For all its claims of being an epic film, The Woman King is blighted by some pretty ordinary cinematography. The exposure levels appear to bounce all over the place, despite the widescreen ratio and the vast South African landscape there’s no real feeling of scale, with many scenes lacking sweep and depth. There’s also a bewildering preponderance of close and medium shots, just like in a TV show.

According to The Hollywood Reporter “In her meetings with the studio, Prince-Bythewood referenced epic films like Braveheart, Gladiator and The Last of the Mohicans“.

Unkind as it may be to say, this is not something you could deduce from watching the film. Bluntly put, there is not one sequence in The Woman King that is comparable in scale or power to anything in any of those three films – or in many other modern-day epics.

The messy battle scenes look as though they were edited in a blender with the warriors belting out high-pitched war cries as they leap into the air, their bodies gleaming with body oil, their blades slicing down on their colonial adversaries who can never quite fire their muskets in time.

There are plenty of close shots and lots of rapid cutting, but no sense of a real life-and-death fight with high stakes. The warriors are always the easy winners.
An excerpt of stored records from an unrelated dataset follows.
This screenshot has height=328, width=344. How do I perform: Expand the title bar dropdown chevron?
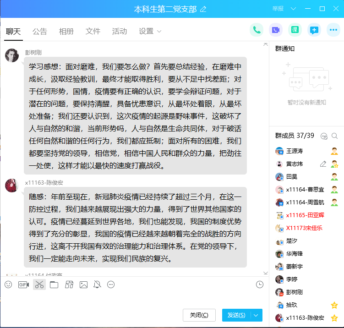pos(293,9)

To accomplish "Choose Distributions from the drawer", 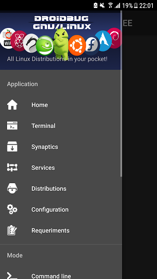I will [x=61, y=189].
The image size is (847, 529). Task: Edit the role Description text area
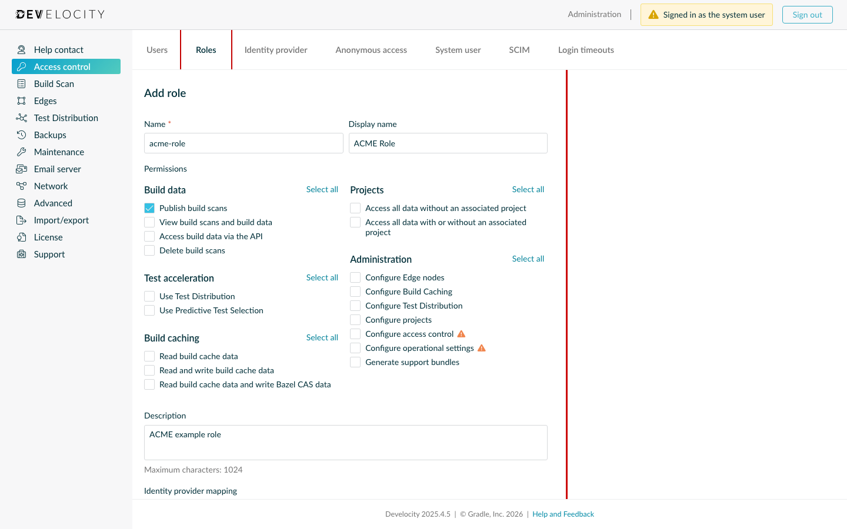(345, 442)
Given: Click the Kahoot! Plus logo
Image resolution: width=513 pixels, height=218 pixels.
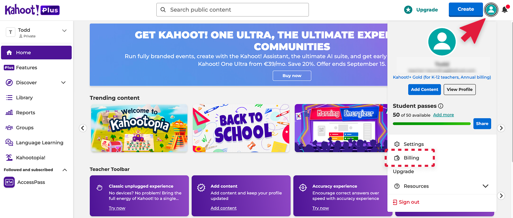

A bit naf, that.

The film was produced and co-written (with Dana Stevens) by Maria Bello, the veteran American actress best known for her roles in such films as The Cooler, Grown Ups, Prisoners and Coyote Ugly.

Kudos to her for breaking out of the box and for pursuing the project with Viola Davis and Prince-Bythewood, who faced many rejections and pressure to compromise their vision. The backstory about the production is quite impressive.

Yet it is important not keep separate the championing of their fortitude and creative integrity with an honest response to The Woman King.

When a film receives such overwhelming critical praise, it is so easy to play safe, kick with the wind and just go along with what has been said.

It’s also tempting to reflect the film’s values with a glowing review. The Woman King, quite rightly, deserves applause for what it does for the cinematic representation of women of colour, the portrayal of black history and its condemnation of slavery (mixed though that is).

Noble as all that is, it doesn’t automatically make for a particularly good film. It’s as though The Woman King is a film you’re supposed to admire, never mind its obvious shortcomings or your better judgment.

To be fair, the film has enjoyed some box office success; it’s taken about $US85 million so far since its 16 September release, which, given its $US50m budget, isn’t bad at all and augers well for its leap into the stream.